KEY POINTS:
Listed biotech company Genesis Research and Development says its subsidiary, Biojoule, has produced an environmentally friendly plastic as a byproduct of making ethanol fuel.
Stephen Hall, the chief executive of Genesis, Biojoule's majority shareholder, said natural lignin - extracted from the shrubby willow used for ethanol - had been made into polyurethane foam.
Polyurethane has applications in a wide range of industries but is normally derived from petrochemicals.
"We can produce it economically and compete with petrochemically derived polyurethane but without any of the carbon footprint that comes from using petrochemical sources," he said.
Testing in Japan found the polyurethane product exhibited excellent results for thermal conductivity and density, and a potential customer was interested in buying "commercial" quantities, Hall said.

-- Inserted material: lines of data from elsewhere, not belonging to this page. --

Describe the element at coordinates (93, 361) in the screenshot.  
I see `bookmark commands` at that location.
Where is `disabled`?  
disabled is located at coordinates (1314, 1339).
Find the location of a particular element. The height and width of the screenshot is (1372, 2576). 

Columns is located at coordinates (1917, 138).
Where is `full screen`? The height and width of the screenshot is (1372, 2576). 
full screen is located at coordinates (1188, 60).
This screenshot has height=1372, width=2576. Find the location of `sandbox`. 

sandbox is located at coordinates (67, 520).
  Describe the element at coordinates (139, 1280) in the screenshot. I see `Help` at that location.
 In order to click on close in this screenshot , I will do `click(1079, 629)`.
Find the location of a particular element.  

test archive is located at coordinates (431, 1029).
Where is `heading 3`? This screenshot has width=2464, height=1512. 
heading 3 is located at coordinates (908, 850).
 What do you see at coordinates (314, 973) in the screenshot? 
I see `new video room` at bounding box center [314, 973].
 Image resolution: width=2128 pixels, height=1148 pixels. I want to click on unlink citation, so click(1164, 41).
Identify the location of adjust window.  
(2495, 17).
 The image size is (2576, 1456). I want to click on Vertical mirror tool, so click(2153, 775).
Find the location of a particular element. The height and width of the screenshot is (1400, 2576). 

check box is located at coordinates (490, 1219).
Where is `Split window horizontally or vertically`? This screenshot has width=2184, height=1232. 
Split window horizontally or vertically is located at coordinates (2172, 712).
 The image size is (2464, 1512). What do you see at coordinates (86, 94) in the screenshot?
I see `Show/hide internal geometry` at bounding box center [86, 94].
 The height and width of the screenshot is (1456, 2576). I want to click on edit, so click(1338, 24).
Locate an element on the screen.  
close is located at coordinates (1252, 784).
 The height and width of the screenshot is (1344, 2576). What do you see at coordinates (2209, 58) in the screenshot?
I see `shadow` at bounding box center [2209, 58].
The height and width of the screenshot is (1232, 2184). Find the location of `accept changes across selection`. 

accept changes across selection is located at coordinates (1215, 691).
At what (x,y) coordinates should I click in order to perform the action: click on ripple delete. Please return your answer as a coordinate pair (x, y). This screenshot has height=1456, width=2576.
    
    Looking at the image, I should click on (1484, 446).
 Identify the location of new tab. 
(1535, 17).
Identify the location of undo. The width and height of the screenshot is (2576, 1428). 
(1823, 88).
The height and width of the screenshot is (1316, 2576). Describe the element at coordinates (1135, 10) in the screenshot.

"The price they were interested in buying it at is well within our range of what we hoped to achieve.
"If we can sell these products for these sort of market prices then the whole process is certainly very economic."
Hall said lignin could also be converted into other types of plastics.
"A lot of people are chasing biofuel - principally ethanol - but our process allows other valuable products to be produced as well so it really improves the economics."
An important dimension of using the rapidly growing hard wood was that, unlike corn, it did not displace food, Hall said.
"People who are using corn to produce ethanol are really pushing up the price of corn for many people, which has an impact on food and personal economics."
He said the shrubby willow crop seemed a good prospect for an economic use of much of the land around Lake Taupo that would not result in the run-off of nitrates into the lake.